What’s the secret to these healthy, whole wheat chocolate muffins? AVOCADO! The healthy fat makes these muffins irresistibly moist but still healthy enough for breakfast!
- 1 1/2 cups whole wheat pastry flour
- 1/2 cup cocoa powder
- 1 tsp baking powder
- 3/4 tsp baking soda
- 1/2 tsp salt
- 1 ripe avocado
- 1/2 cup agave nectar
- 3/4 cup almond milk (unsweetened)
- 1/3 cup coconut oil, melted
- 1 tsp vanilla
- 1/3 cup mini dark chocolate chips
- Preheat the oven to 350.
- Combine the pastry flour, cocoa, baking soda, baking powder, and salt. Set aside.
- In a food processor, blend the avocado, (peeled and pitted of course) with the agave, almond milk, coconut oil, and vanilla.

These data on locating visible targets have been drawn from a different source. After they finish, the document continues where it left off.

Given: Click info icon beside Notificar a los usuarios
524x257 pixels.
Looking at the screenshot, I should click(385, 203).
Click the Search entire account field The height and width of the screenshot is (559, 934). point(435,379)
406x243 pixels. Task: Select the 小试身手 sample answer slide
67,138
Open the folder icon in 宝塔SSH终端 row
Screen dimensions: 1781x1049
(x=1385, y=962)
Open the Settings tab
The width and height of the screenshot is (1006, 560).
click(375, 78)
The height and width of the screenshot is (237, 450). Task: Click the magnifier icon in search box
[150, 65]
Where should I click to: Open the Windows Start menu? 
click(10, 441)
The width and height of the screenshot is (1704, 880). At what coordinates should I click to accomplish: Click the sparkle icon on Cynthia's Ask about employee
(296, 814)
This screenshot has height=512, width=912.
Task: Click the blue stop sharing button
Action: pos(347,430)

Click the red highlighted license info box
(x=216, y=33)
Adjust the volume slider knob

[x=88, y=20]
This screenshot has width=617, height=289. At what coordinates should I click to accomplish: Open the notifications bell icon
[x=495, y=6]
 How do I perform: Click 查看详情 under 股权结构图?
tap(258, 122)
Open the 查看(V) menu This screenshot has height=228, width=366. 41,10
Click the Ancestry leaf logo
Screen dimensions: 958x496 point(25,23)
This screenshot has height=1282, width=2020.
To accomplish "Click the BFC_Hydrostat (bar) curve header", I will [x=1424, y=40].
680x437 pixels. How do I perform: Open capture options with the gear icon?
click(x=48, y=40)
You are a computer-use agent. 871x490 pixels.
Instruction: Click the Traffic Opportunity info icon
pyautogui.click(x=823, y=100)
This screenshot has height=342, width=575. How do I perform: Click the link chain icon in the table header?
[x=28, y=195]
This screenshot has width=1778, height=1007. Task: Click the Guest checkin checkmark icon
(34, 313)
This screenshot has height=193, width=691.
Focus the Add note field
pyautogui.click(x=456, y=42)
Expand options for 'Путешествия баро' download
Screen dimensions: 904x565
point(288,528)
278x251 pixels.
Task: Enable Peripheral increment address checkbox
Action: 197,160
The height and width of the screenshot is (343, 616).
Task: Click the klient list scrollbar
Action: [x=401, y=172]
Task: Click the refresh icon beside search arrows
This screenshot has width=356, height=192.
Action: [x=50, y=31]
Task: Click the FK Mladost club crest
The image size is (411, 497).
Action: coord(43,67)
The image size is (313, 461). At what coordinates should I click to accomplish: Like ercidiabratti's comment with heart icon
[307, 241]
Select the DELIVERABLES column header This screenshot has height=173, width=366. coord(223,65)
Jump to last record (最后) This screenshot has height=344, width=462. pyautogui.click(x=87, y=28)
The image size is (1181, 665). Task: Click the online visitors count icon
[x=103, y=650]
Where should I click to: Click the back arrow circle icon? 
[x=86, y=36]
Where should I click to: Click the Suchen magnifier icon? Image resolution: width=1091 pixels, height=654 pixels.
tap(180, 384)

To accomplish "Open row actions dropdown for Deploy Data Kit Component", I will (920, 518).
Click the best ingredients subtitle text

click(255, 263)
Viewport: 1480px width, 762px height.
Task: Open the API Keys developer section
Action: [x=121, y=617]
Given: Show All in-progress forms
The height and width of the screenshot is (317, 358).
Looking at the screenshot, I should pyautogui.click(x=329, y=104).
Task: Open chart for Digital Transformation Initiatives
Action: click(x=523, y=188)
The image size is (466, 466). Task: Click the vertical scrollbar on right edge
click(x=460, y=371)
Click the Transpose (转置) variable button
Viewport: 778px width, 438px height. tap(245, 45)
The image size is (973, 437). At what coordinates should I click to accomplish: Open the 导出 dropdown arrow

- Add the wet ingredients to the dry ingredients and stir until combined.
- It might be a bit lumpy but just make sure you don’t have dry pockets of flour.
- Stir in the chocolate chips.
- Spoon the mixture into a mini muffin tin. Mine made about 20 mini muffins.
- Bake for 12-17 minutes, or until a toothpick comes out clean. (Mine took about 14 minutes.) Do NOT over bake or they’ll dry out and be more crumbly rather than fudgey.